Wednesday, June 14, 2017
Interplanetary Robin Hood
One of the tricky aspects of the Green Lantern and Green Arrow stories was getting the two heroes into situations where Arrow was able to contribute something. Ollie's abilities are fine for street-level thugs and international assassins, but he's a tad underwhelming compared to Hal Jordan when it comes superpowered threats. In fact, I think a fair criticism of often otherwise excellent stories is that there was no reason G.L. couldn't have cleaned up the bad guys without Ollie's help.
"The Legend of the Green Arrow," from G.L/G.A. #92 (January 1977) does a pretty good job setting up a situation in which Ollie can shine. It begins an issue after the two partners had captured Sinestro. The villain manages to escape quickly, forcing Hal and Ollie to pursue him into space.
They find themselves on a world that at first seems to be at a medieval level of technology and are
forced to step in when they spot soldiers abusing a pretty lady.

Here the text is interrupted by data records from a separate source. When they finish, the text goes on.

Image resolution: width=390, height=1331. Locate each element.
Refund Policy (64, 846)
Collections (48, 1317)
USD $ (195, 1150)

They discover neither of the power rings work, but manage to take out the guards anyways and save the girl. She immediately takes a shine to Ollie, who seems to conveniently forget he's got a lady (Dinah Prince) waiting for him back home.

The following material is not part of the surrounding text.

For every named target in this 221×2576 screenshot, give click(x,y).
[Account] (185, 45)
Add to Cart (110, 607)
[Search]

That last sentence is a bit unfair, since Arrow never never actually pursues anything with the lady. Also, I'm not familiar with all the stories in this run, so perhaps he and Dinah weren't together at this time.
The lady's name is, of course, Marion. Her world normally has a pretty high level of technology (including interplanetary travel) despite the medieval trappings. But King Rickard is away fighting wars in space and his evil brother (Prince Yuan) has usurped the throne. Yuan lives in a high-tech tower that emits an energy-cancelling force field (even affecting the power rings) to prevent anyone from ever rebelling against him. We also eventually learn he has a fleet of warships waiting in orbit to ambush and kill King Rickard upon the king's return.
The parallels to the Robin Hood mythos are obviously intentional. The story begins and ends with the statement that "All Heroic Legends are Different Yet All are the Same." It's a nice shout-out to the universality of the themes in stories and myths that would have made Joseph Campbell proud.
Sinestro and the heroes have a common goal--they need to take out the tower and get rid of the anti-energy force field before they can leave. (The heroes, of course, also want to overthrow the tyrant.) So a team-up is necessary. Ollie comes up with a simple plan--while the others cause a distraction, he'll get into the tower and wreck the force field.
Of course, you just know his plan for a distraction was made as much to cause Sinestro embarrassment as to be effective. The villain is forced to perform as a jester in the streets of the village just outside the tower entrance.
The whole bit with the Silver Twist, both to get them into the adventure and then get them back home, is definitely contrived. But this is a minor complaint when measured against an otherwise well-constructed story with a solid thematic backbone. Also, seeing Sinestro dance around in his jester costume is indeed funny.
I almost forgot to give the credits, didn't I? The story was written by Denny O'Neil and drawn by Mike Grell. And, by the way, I tried to find more information on the Silver Twist, which I think appeared in a few other G.L. stories from the 1970s. If it had been introduced in a previous story, then its status as a deus ex machina is slightly mitigated. But even the D.C. wiki lacks an entry on it. Some aspects of comic book mythology are so obscure, even normally "we never forget ANYTHING" comic book fans lose track of them!